Second, linked clones is not the best solution for all workloads and for some instances it’s better to use classic full clones although this increases disk utilization is considerably slower for ‘default’ virtual machines, like shown in the graph below.
In an attempt to save space, linked clones use virtual disks that are sparsely allocated, called delta disks or redo logs. After the cloned virtual machines are created, powered on, and running, the delta disk grows in size. Sparse/delta disks in vSphere are implemented using a 512 byte block size, and require additional metadata to maintain these blocks. The advantage of using a small block size is that it eliminates copy on write overheads and internal fragmentation. However, this design tends to add some overhead in processing I/O generated by the linked clone.
Performance tuning tips:
- Use linked clones for virtual machines which are not generating I/O-intensive workloads;
- Use full clones for virtual machines generating I/O-intensive workloads.

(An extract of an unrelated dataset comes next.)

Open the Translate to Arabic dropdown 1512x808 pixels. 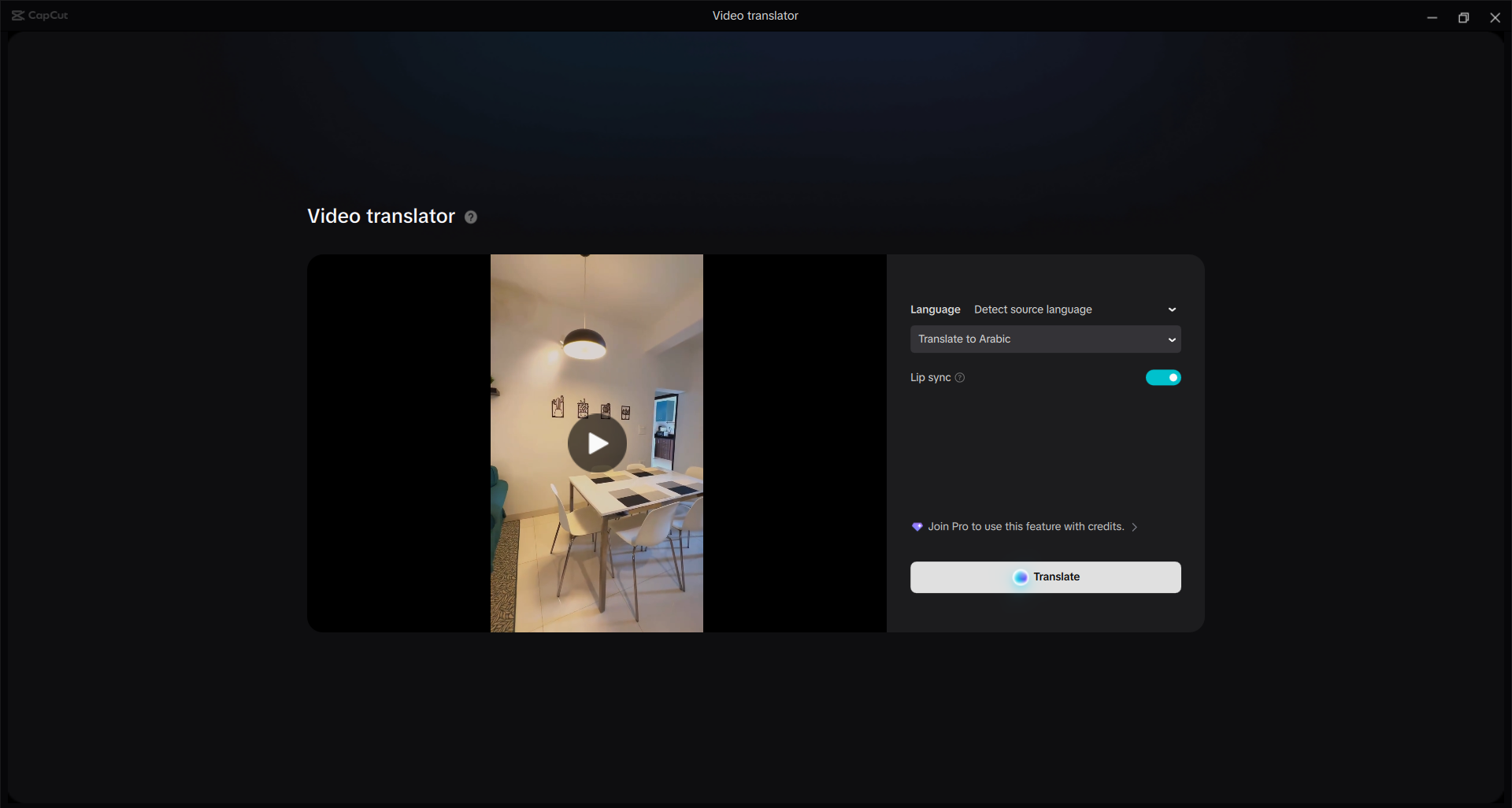click(x=1045, y=339)
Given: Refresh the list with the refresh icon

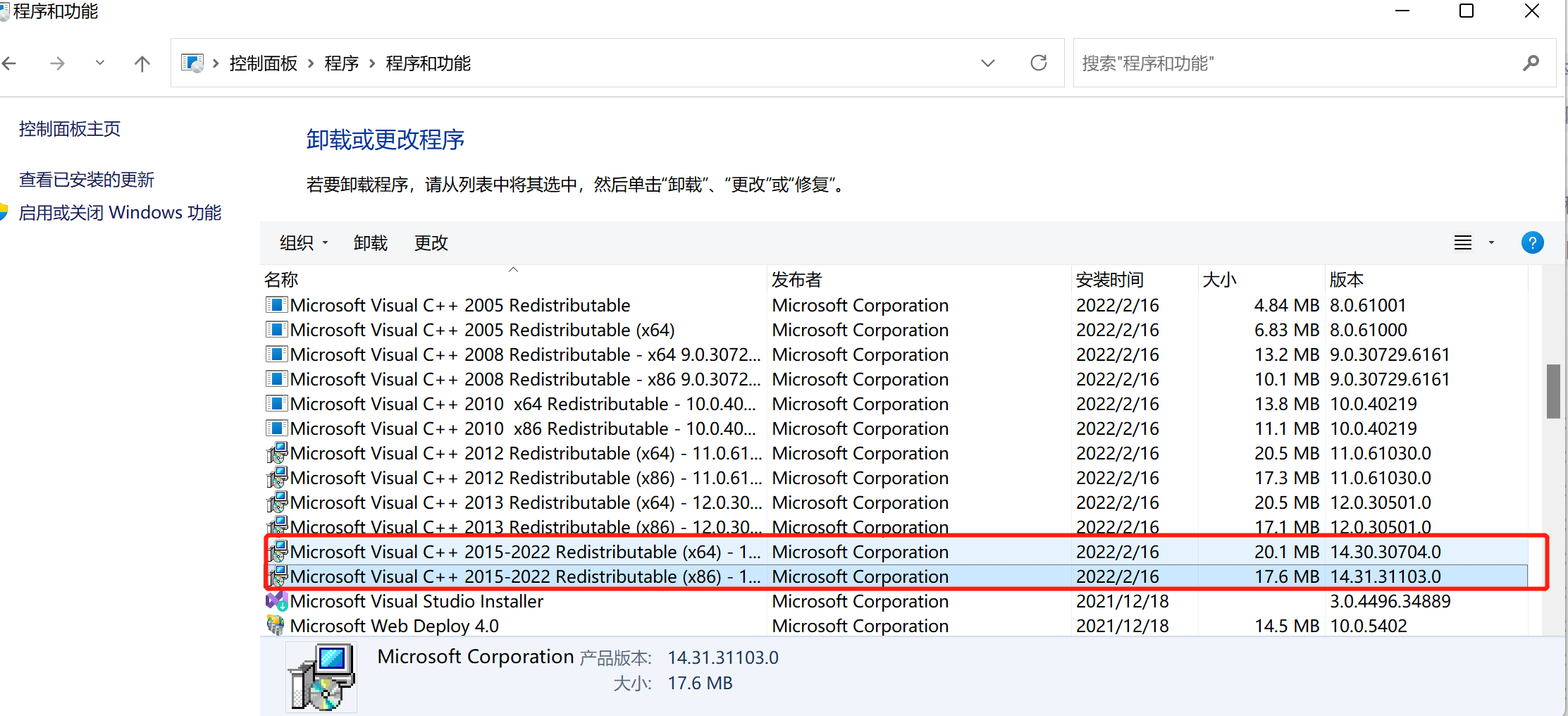Looking at the screenshot, I should coord(1039,63).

Linked clones adds additional I/O processing for delta disks which results in decreased throughput for workloads that exceed 1500 IOPS;
- In order to mitigate this problem, it’s recommended to shift the I/O load from the sparse disk to another thickly provisioned virtual disk within the virtual machine. This has the advantage of exploiting instant provisioning for the disks that contain the operating system, while taking advantage of improved performance of thickly allocated virtual disks for I/O-intensive applications.
vSphere 5.0 has a limitation on the VMFS file system, only eight hosts may have a disk open at one time. So, the virtual infrastructure can contain any number of virtual machines which share a common disk but the cluster size cannot exceed eight hosts. At the ESXi level only powered-on virtual machines matter, but this limit is enforced by vCenter server for powered-off virtual machines as well.
Performance tuning tips:
- When using fast provisioning (linked clones) and a VMFS datastore, do not exceed eight hosts in a cluster;
- For clusters larger than eight hosts that require fast provisioning (linked clones), use NFS datastores.